The Long and Short of Anti-Aging
A while back, I wrote about the various nutritional supplements HB and I take. I mentioned one of the key reasons we take some of the supplements we do is they’re proven to promote longer telomeres.
Telomeres are like little caps on the end of your chromosomes. They protect your genetic information each time a cell divides. Instead of your genetic data unraveling, you lose a little bit of telomere each time a cell divides.
Eventually, the telomere becomes to short to protect its chromosome, and the cell stops dividing… and eventually dies.
Cells with longer telomeres live longer. And if all your cells live longer, the theory is you will, too.
So HB and I get plenty of Vitamins C, D and E, plus lutein and zeaxanthan. All of these nutrients (and they’re not the only ones) are linked to longer telomeres.
In fact, according to the National Institutes of Health, just taking a multivitamin regularly appears to promote longer telomeres.
This got me wondering if our lifestyle could affect telomere length, so I did a little digging.
It turns out stress is a big factor in shortening telomeres. Since antioxidants seem to have the opposite effect, this didn’t surprise us. Smoking is another culprit. Pesticides, air pollution, lead and quite a few chemicals are also linked to shorter telomeres.
Exercise that builds your VO2Max – your peak ability to take in oxygen – encourages longer telomeres, too.
Scientists in Norway found 20 volunteers. Half were in their 20s, while the others ranged in age from 66-77. Half of each of those groups were endurance athletes.
The younger men all had telomeres of about the same length. But the situation was different for the older guys. Among men in their 60s and 70s, those with a higher VO2Max had measurably longer telomeres.
But my doctor keeps telling me to avoid long endurance runs. He says shorter bursts of intense exercise – what we called “intervals” back in my high school days – are much better for building your heart and lungs.
So I did a little more searching, and found another study from Norway. In this one, they tested 40 “moderately trained” men. Some trained for endurance while others did interval training.
Guess what? The men who did the interval training – shorter, more intense bursts of exercise – built greater VO2Max than the endurance group.

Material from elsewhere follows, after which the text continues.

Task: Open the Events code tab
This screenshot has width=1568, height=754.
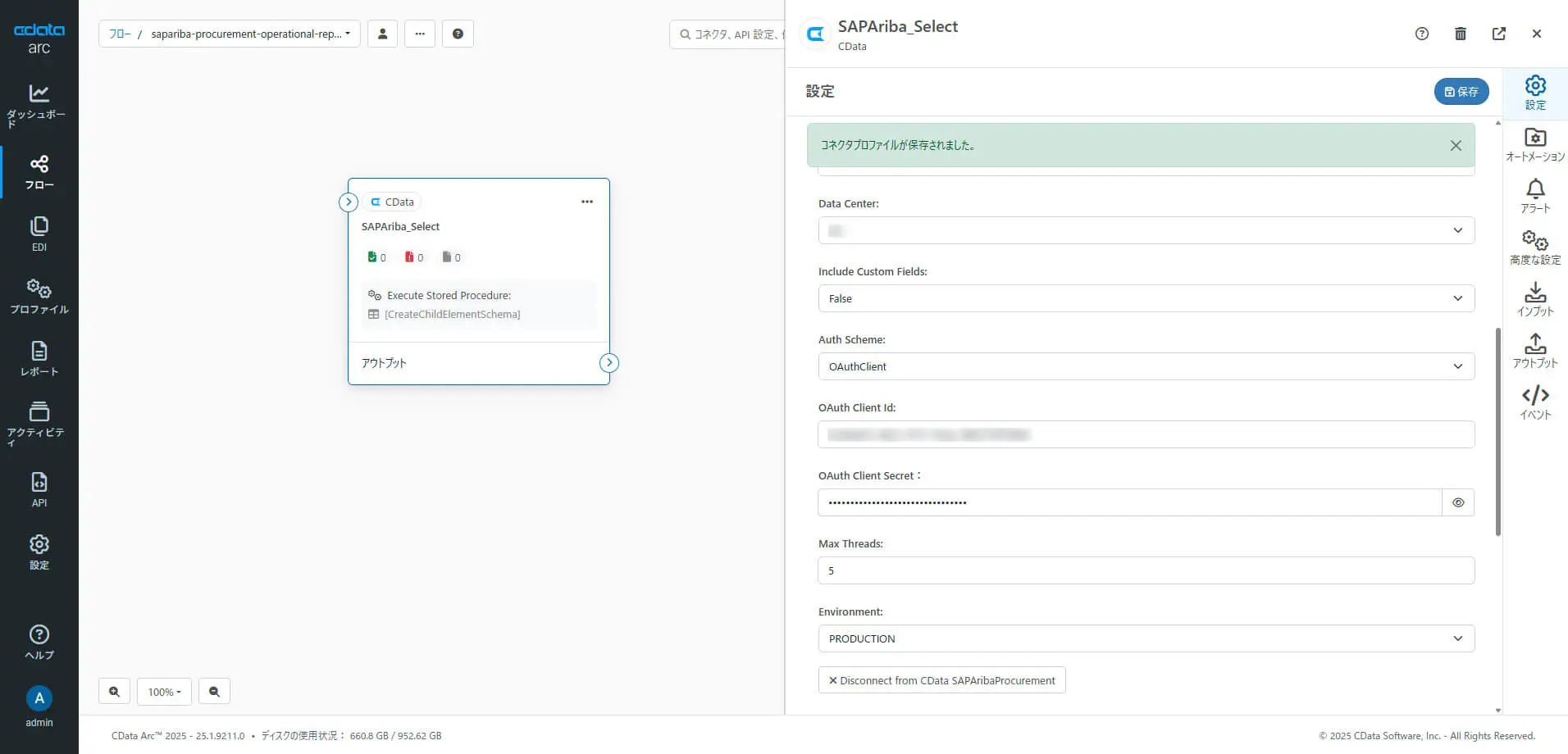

In other words, you can exercise less and get bigger rewards… if you do the right exercise.
I came across another interesting study in my search, too. And this one found you can promote longer telomeres by doing the opposite of exercise.
In this study, women who practiced loving-kindness meditation had longer telomeres than those who didn’t. Basically, spending a few minutes a day focusing on the wellbeing of others was all it took!
Now, before you say I’m crazy, let me tell you who did this study: Massachusetts General Hospital and the Harvard Medical School.
Here’s what I think this shows: We know stress accelerates aging. And meditation is a great stress buster. I suspect that any form of quiet meditation would have a similar effect.
By now, you may be asking, “Is there any benefit to all this?” I looked that up, too. And the answer is, “Yes!”
Doctors from Boston University compared the telomeres of 38 people aged 97 – 108. The ones who remained independent – who had healthy hearts, healthy circulation, healthy blood pressure and sharper minds – also had longer telomeres.
Needless to say, HB and I will (mostly) follow my doctor’s advice on exercise. And maybe we can even find a few minutes a day for quiet meditation.